> [WHAT IS NEEDED] Every line of the material must come back exactly as given.

START MATERIAL TO PROCESS

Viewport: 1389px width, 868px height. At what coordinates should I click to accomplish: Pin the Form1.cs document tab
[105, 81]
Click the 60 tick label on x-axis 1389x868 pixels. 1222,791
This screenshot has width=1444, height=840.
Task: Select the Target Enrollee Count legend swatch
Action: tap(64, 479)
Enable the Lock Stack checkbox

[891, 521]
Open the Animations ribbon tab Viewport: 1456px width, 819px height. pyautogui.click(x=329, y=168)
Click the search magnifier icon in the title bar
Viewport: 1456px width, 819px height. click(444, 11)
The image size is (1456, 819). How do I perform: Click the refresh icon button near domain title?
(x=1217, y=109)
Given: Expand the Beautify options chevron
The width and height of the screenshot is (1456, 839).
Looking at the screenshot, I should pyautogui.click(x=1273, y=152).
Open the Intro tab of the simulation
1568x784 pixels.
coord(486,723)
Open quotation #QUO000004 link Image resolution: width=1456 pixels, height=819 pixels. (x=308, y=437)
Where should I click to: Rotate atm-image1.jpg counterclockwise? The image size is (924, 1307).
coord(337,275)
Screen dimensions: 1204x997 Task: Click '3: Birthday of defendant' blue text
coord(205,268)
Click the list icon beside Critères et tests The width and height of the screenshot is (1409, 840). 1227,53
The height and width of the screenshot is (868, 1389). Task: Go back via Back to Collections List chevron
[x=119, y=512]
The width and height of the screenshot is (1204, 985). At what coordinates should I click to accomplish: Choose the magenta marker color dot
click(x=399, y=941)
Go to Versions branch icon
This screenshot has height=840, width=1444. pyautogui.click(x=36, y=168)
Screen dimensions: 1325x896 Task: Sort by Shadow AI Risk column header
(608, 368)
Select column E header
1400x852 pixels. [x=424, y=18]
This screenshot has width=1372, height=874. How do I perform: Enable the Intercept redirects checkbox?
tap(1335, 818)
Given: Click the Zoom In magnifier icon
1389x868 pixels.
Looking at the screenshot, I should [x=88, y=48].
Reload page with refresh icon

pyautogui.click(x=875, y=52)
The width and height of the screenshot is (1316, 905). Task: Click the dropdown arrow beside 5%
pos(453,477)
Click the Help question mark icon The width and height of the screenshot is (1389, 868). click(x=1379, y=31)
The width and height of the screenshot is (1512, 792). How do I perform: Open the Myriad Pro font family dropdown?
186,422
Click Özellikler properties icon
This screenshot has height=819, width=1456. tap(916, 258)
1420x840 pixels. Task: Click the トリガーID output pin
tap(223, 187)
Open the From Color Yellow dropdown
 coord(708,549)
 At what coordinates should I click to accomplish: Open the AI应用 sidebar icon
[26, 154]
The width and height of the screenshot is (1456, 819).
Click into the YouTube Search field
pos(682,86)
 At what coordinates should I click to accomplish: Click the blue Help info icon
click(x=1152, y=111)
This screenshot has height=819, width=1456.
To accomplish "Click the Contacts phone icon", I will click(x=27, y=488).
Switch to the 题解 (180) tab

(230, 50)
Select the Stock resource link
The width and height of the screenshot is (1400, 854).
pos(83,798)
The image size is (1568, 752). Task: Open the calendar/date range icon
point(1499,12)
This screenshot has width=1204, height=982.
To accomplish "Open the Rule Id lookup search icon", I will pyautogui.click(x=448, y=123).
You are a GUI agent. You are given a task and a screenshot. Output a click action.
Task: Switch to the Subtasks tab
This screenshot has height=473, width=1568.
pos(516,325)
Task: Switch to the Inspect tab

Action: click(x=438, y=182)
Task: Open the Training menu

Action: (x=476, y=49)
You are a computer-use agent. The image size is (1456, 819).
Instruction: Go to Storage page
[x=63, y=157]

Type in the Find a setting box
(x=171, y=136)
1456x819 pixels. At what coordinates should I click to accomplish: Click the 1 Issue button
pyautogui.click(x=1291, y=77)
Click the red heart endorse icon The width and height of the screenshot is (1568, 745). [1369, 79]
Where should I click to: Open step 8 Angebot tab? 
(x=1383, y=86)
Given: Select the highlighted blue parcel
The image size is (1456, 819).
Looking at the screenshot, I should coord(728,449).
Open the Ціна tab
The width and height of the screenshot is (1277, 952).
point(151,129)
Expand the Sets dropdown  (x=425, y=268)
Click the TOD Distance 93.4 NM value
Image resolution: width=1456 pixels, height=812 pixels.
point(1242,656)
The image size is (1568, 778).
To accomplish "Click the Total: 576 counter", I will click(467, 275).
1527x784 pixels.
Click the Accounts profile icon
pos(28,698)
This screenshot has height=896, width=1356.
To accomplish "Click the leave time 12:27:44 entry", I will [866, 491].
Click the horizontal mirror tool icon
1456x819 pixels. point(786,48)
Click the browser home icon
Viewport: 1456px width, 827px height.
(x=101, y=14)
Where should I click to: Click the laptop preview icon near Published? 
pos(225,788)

END MATERIAL TO PROCESS

> [RESPONSE TO THIS TASK]
Viewport: 1389px width, 868px height. At what coordinates should I click to accomplish: Pin the Form1.cs document tab
[105, 81]
Click the 60 tick label on x-axis 1389x868 pixels. 1222,791
This screenshot has width=1444, height=840.
Task: Select the Target Enrollee Count legend swatch
Action: tap(64, 479)
Enable the Lock Stack checkbox

[891, 521]
Open the Animations ribbon tab Viewport: 1456px width, 819px height. pyautogui.click(x=329, y=168)
Click the search magnifier icon in the title bar
Viewport: 1456px width, 819px height. click(444, 11)
The image size is (1456, 819). How do I perform: Click the refresh icon button near domain title?
(x=1217, y=109)
Given: Expand the Beautify options chevron
The width and height of the screenshot is (1456, 839).
Looking at the screenshot, I should pyautogui.click(x=1273, y=152).
Open the Intro tab of the simulation
1568x784 pixels.
coord(486,723)
Open quotation #QUO000004 link Image resolution: width=1456 pixels, height=819 pixels. (x=308, y=437)
Where should I click to: Rotate atm-image1.jpg counterclockwise? The image size is (924, 1307).
coord(337,275)
Screen dimensions: 1204x997 Task: Click '3: Birthday of defendant' blue text
coord(205,268)
Click the list icon beside Critères et tests The width and height of the screenshot is (1409, 840). 1227,53
The height and width of the screenshot is (868, 1389). Task: Go back via Back to Collections List chevron
[x=119, y=512]
The width and height of the screenshot is (1204, 985). At what coordinates should I click to accomplish: Choose the magenta marker color dot
click(x=399, y=941)
Go to Versions branch icon
This screenshot has height=840, width=1444. pyautogui.click(x=36, y=168)
Screen dimensions: 1325x896 Task: Sort by Shadow AI Risk column header
(608, 368)
Select column E header
1400x852 pixels. [x=424, y=18]
This screenshot has width=1372, height=874. How do I perform: Enable the Intercept redirects checkbox?
tap(1335, 818)
Given: Click the Zoom In magnifier icon
1389x868 pixels.
Looking at the screenshot, I should [x=88, y=48].
Reload page with refresh icon

pyautogui.click(x=875, y=52)
The width and height of the screenshot is (1316, 905). Task: Click the dropdown arrow beside 5%
pos(453,477)
Click the Help question mark icon The width and height of the screenshot is (1389, 868). click(x=1379, y=31)
The width and height of the screenshot is (1512, 792). How do I perform: Open the Myriad Pro font family dropdown?
186,422
Click Özellikler properties icon
This screenshot has height=819, width=1456. tap(916, 258)
1420x840 pixels. Task: Click the トリガーID output pin
tap(223, 187)
Open the From Color Yellow dropdown
 coord(708,549)
 At what coordinates should I click to accomplish: Open the AI应用 sidebar icon
[26, 154]
The width and height of the screenshot is (1456, 819).
Click into the YouTube Search field
pos(682,86)
 At what coordinates should I click to accomplish: Click the blue Help info icon
click(x=1152, y=111)
This screenshot has height=819, width=1456.
To accomplish "Click the Contacts phone icon", I will click(x=27, y=488).
Switch to the 题解 (180) tab

(230, 50)
Select the Stock resource link
The width and height of the screenshot is (1400, 854).
pos(83,798)
The image size is (1568, 752). Task: Open the calendar/date range icon
point(1499,12)
This screenshot has width=1204, height=982.
To accomplish "Open the Rule Id lookup search icon", I will pyautogui.click(x=448, y=123).
You are a GUI agent. You are given a task and a screenshot. Output a click action.
Task: Switch to the Subtasks tab
This screenshot has height=473, width=1568.
pos(516,325)
Task: Switch to the Inspect tab

Action: click(x=438, y=182)
Task: Open the Training menu

Action: (x=476, y=49)
You are a computer-use agent. The image size is (1456, 819).
Instruction: Go to Storage page
[x=63, y=157]

Type in the Find a setting box
(x=171, y=136)
1456x819 pixels. At what coordinates should I click to accomplish: Click the 1 Issue button
pyautogui.click(x=1291, y=77)
Click the red heart endorse icon The width and height of the screenshot is (1568, 745). [1369, 79]
Where should I click to: Open step 8 Angebot tab? 
(x=1383, y=86)
Given: Select the highlighted blue parcel
The image size is (1456, 819).
Looking at the screenshot, I should coord(728,449).
Open the Ціна tab
The width and height of the screenshot is (1277, 952).
point(151,129)
Expand the Sets dropdown  (x=425, y=268)
Click the TOD Distance 93.4 NM value
Image resolution: width=1456 pixels, height=812 pixels.
point(1242,656)
The image size is (1568, 778).
To accomplish "Click the Total: 576 counter", I will click(467, 275).
1527x784 pixels.
Click the Accounts profile icon
pos(28,698)
This screenshot has height=896, width=1356.
To accomplish "Click the leave time 12:27:44 entry", I will [866, 491].
Click the horizontal mirror tool icon
1456x819 pixels. point(786,48)
Click the browser home icon
Viewport: 1456px width, 827px height.
(x=101, y=14)
Where should I click to: Click the laptop preview icon near Published? 
pos(225,788)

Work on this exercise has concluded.